Why Neo Geo CD Lacked Seamless Streaming Audio
The Neo Geo CD failed to replicate the seamless audio experience of its cartridge counterpart primarily due to the slow data transfer rates of its CD-ROM drive. While the original cartridge system utilized fast mask ROM for instant access to sound samples, the CD version relied on optical media that required data to be loaded into system RAM before playback. This fundamental hardware difference created a bottleneck that prevented the CPU from streaming high-quality audio in real-time without significant loading interruptions.
The original Neo Geo AES and MVS systems used cartridge-based mask ROM, which allowed the CPU to access data almost instantaneously. This architecture enabled the Yamaha YM2610 sound chip to stream ADPCM audio samples directly from the cartridge memory via the system bus. Because the data transfer speed was sufficiently high, the hardware could handle gameplay logic, graphics rendering, and audio streaming simultaneously without needing to pause the action to load assets.

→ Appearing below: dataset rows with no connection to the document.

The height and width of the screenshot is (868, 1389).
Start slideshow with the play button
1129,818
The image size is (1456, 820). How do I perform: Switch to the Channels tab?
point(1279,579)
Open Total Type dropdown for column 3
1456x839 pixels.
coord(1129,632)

In contrast, the Neo Geo CD utilized a single-speed CD-ROM drive with a maximum transfer rate of approximately 150 KB/s. This speed was significantly slower than the cartridge bus, creating a severe data throughput limitation. To play audio, the system had to read the digital sound samples from the disc and buffer them into the console’s limited work RAM before the sound chip could process them. The CPU could not fetch data fast enough to keep the audio stream continuous while also managing game states, leading to the necessity of loading screens between stages and even during gameplay.
This technical constraint meant that developers could not rely on streaming audio on the fly as they did with cartridges. Instead, they were forced to preload sound data into memory during loading sequences. If a specific audio track or sound effect was not already buffered in the RAM, the system would stutter or pause while the drive sought and read the required data. Consequently, the shift from cartridge to optical media introduced latency that fundamentally altered the performance profile of the hardware, eliminating the seamless audio streaming capabilities found in the original cartridge version.